Aku sudah bersiap-siap dengan menenteng tas yang berisi barang-barangku, ketika aku membuka pintu rupanya Saddam pun membuka pintu, kami sejenak saling menatap dan seketika aku langsung memutuskan kontak mata sehingga membuat aku meMbungkukkan badan. Dia langsung berjalan di depan dengan melonggos sehingga membuat aku membuat aku menghela nafas dengan kasar. 'Dasar manusia kaparat' entah berapa kali aku mengumpatnya namun rasanya aku sangat sebal sekali melihat wajahnya.

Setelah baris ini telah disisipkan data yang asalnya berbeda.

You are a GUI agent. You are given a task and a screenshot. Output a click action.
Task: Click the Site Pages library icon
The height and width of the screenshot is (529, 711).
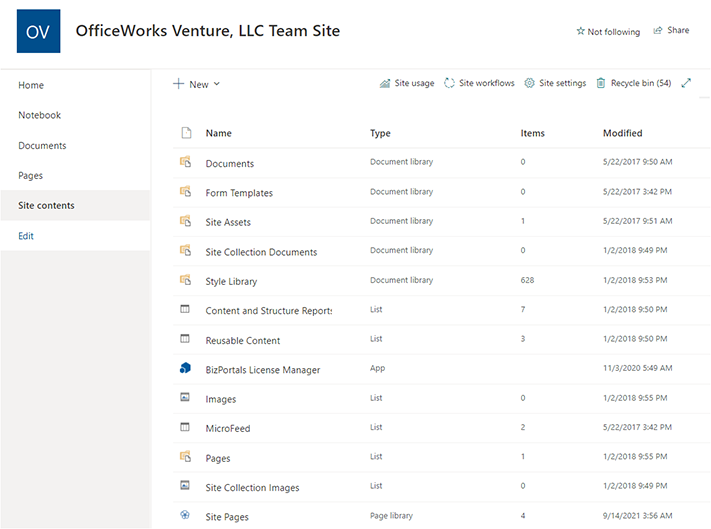185,516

Saat ini aku sudah berada di parkiran dan sedang menyalakan motorku namun tak kunjung menyala sehingga membuat aku berdecak dengan kesal. "Kenapa si lo motor rusak pas tengah malam gini. Ya tuhan harus gimana?" ujarku dengan mengacak-ngacak rambutku yang semakin kusut dan menendang ban motor sehingga membuat aku semakin kesal.

"Sial...sial...sial... ah, mana batre hp abis lagi." dengan kesal aku langsung mendudukan diri di pembatas motor dan menatap langit yang gelap.

Dengan kesal aku pun langsung berjalan ke arah luar,

TIN...TIN...TIN

Aku langsung menoleh ke arah belakang rupanya Saddam sedang menatapku dengan bingung. "Motornya kenapa?" aku menghela nafas dan menggelengkan kepala lalu setelah itu aku menatap motorku.

"Sini naik," ajaknya sehingga membuat aku menatapnya dengan kerutan di dahi.

"Engga usah pak, sudah malam." tolakku dengan nada halus tapi dia malah semakin berdecak dengan kasar.

"Sini naik atau saya yang akan menggendongmu untuk naik ke mobil," dia langsung turun dari mobil dengan segera aku langsung menggelengkan kepala.

"Pak tapi ini sudah malam dan saya juga bukan tanggung jawab bapak," jawabku dengan nada sedikit bergetar.

"Anggap saja ini perintah dari atasan ke bawah," ujarnya sehingga membuat aku menoleh ke arah arloji yang sudah hampir tengah malam.

"Tapi pak..."

"Perlukah saya yang menggendongmu?" ancamnya sehingga membuat aku langsung bergetar menahan tangis, namun dia malah melangkah ke arahku sembari mengangkat alisnya. "Apakah perlu menggendong kamu?" dengan kaki di entak-hentak aku langsung berjalan ke arah mobil dan Saddam pun membukakan pintu mobilnya.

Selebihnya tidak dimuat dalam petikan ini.